_Objective:_ Please rewrite each line from the line with "Kontakt & Hilfe (104, 391)" to the line with "VIN识别码查询 (803, 1655)", both included, requests and all, with every click coordinate in the answers multiplied by 2 and rounded to a whole number, halves going up. Leave every other number, including those in the requests, unchanged, and give only those lines.

START Exercise inputs

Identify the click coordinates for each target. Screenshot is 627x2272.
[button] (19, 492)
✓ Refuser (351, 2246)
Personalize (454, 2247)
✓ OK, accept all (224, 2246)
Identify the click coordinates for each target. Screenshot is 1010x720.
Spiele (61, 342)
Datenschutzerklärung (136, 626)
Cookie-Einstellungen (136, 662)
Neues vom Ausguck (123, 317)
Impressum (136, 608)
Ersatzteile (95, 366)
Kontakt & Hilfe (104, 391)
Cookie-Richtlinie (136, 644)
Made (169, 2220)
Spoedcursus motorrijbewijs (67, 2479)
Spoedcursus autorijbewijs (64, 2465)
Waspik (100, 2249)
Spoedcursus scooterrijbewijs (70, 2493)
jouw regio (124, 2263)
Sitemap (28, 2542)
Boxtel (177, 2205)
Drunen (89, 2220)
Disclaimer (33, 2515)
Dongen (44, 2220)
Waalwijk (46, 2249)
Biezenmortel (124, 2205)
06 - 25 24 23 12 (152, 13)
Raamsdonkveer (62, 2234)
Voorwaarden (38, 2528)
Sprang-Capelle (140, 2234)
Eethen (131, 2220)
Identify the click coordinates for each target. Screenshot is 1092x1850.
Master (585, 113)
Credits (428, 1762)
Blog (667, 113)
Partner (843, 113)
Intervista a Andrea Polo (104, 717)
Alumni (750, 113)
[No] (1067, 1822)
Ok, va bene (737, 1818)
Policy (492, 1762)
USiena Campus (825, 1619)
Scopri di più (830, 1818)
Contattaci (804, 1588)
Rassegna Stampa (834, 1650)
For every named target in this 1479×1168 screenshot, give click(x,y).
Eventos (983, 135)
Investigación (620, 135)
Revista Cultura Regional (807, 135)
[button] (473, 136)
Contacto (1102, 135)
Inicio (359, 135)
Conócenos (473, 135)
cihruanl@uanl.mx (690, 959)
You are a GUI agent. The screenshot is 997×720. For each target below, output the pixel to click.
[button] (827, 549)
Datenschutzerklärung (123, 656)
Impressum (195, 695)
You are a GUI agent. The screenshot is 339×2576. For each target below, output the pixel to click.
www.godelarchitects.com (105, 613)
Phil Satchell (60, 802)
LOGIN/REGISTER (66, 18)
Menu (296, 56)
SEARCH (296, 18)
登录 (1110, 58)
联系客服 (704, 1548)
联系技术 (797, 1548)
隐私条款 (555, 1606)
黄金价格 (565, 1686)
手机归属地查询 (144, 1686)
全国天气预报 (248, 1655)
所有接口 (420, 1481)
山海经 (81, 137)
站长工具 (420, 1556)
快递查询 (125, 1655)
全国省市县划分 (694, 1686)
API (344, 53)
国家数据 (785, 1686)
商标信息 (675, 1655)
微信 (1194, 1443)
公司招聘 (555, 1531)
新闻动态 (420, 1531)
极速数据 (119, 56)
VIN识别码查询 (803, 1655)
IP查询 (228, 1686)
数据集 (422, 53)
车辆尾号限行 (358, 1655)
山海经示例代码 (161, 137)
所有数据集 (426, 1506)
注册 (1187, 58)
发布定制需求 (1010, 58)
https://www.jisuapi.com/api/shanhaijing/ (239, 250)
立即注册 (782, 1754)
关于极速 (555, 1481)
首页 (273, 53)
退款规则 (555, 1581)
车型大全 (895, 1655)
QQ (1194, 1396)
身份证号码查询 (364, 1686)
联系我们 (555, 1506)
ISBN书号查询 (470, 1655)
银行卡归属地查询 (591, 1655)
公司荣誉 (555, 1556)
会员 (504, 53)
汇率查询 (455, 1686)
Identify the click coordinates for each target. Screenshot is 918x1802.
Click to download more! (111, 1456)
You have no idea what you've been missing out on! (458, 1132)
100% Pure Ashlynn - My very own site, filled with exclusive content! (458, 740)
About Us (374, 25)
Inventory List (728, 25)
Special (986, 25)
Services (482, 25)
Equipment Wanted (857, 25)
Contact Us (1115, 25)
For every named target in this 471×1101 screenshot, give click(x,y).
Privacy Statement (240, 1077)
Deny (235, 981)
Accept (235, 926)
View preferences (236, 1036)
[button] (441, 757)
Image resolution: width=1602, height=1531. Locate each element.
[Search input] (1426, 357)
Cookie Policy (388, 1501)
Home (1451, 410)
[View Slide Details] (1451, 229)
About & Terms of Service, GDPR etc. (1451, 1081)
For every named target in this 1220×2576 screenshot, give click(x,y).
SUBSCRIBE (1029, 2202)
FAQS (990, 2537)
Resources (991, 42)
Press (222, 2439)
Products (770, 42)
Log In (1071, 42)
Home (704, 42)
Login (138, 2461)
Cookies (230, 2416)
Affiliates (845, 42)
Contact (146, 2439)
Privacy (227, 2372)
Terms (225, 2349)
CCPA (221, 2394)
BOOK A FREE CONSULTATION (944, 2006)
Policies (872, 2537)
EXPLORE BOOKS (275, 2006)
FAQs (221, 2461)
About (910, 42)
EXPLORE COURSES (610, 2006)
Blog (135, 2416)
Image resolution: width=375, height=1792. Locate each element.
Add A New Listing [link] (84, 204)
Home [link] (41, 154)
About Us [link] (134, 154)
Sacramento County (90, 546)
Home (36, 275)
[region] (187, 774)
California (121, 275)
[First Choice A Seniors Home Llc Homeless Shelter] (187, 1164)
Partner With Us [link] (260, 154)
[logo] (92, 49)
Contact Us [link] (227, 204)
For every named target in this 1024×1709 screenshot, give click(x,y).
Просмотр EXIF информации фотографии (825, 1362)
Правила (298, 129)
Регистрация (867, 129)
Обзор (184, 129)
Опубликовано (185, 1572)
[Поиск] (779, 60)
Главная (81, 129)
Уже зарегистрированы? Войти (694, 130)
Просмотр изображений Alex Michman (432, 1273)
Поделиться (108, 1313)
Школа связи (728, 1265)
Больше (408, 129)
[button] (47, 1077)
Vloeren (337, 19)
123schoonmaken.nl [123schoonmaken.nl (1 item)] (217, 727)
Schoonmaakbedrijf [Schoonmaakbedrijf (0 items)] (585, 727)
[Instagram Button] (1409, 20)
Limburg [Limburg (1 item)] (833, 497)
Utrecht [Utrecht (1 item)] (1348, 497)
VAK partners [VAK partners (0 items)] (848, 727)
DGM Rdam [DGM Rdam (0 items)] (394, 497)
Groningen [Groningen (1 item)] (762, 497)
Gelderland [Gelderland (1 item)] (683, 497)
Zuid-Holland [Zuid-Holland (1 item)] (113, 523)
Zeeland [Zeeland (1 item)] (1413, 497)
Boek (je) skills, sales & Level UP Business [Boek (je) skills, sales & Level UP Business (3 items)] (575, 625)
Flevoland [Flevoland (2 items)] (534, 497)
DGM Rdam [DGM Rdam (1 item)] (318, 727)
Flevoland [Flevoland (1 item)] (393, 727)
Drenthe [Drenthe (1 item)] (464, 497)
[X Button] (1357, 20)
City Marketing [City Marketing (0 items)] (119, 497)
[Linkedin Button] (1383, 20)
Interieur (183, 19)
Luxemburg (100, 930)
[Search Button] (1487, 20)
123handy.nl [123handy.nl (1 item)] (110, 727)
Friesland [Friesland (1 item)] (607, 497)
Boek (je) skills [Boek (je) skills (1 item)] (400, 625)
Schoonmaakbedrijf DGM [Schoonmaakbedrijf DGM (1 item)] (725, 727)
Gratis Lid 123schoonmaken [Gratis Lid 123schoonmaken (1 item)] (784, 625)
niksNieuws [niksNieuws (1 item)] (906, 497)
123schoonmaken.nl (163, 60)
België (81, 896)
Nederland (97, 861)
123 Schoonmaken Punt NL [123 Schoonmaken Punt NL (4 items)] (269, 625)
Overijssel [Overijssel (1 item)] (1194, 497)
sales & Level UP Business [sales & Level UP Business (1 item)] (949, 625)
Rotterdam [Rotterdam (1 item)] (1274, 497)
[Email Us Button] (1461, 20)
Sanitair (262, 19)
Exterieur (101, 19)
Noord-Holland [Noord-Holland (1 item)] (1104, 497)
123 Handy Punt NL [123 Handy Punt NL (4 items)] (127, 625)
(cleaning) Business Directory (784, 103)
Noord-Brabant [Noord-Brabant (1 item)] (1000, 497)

END Exercise inputs

_Full answer:_
Kontakt & Hilfe (208, 782)
Cookie-Richtlinie (272, 1288)
Made (338, 4440)
Spoedcursus motorrijbewijs (134, 4958)
Spoedcursus autorijbewijs (128, 4930)
Waspik (200, 4498)
Spoedcursus scooterrijbewijs (140, 4986)
jouw regio (248, 4526)
Sitemap (56, 5084)
Boxtel (354, 4410)
Drunen (178, 4440)
Disclaimer (66, 5030)
Dongen (88, 4440)
Waalwijk (92, 4498)
Biezenmortel (248, 4410)
06 - 25 24 23 12 (304, 26)
Raamsdonkveer (124, 4468)
Voorwaarden (76, 5056)
Sprang-Capelle (280, 4468)
Eethen (262, 4440)
Identify the click coordinates for each target. Screenshot is 1092x1850.
Master (1170, 226)
Credits (856, 3524)
Blog (1334, 226)
Partner (1686, 226)
Intervista a Andrea Polo (208, 1434)
Alumni (1500, 226)
[No] (2134, 3644)
Ok, va bene (1474, 3636)
Policy (984, 3524)
USiena Campus (1650, 3238)
Scopri di più (1660, 3636)
Contattaci (1608, 3176)
Rassegna Stampa (1668, 3300)
For every named target in this 1479×1168 screenshot, give click(x,y).
Eventos (1966, 270)
Investigación (1240, 270)
Revista Cultura Regional (1614, 270)
[button] (946, 272)
Contacto (2204, 270)
Inicio (718, 270)
Conócenos (946, 270)
cihruanl@uanl.mx (1380, 1918)
You are a GUI agent. The screenshot is 997×720. For each target below, output the pixel to click.
[button] (1654, 1098)
Datenschutzerklärung (246, 1312)
Impressum (390, 1390)
You are a GUI agent. The screenshot is 339×2576. For each target below, output the pixel to click.
www.godelarchitects.com (210, 1226)
Phil Satchell (120, 1604)
LOGIN/REGISTER (132, 36)
Menu (592, 112)
SEARCH (592, 36)
登录 (2220, 116)
联系客服 (1408, 3096)
联系技术 (1594, 3096)
隐私条款 (1110, 3212)
黄金价格 (1130, 3372)
手机归属地查询 (288, 3372)
全国天气预报 (496, 3310)
所有接口 (840, 2962)
山海经 (162, 274)
站长工具 (840, 3112)
快递查询 (250, 3310)
全国省市县划分 (1388, 3372)
API (688, 106)
国家数据 (1570, 3372)
商标信息 (1350, 3310)
微信 (2388, 2886)
公司招聘 (1110, 3062)
新闻动态 (840, 3062)
极速数据 (238, 112)
VIN识别码查询 (1606, 3310)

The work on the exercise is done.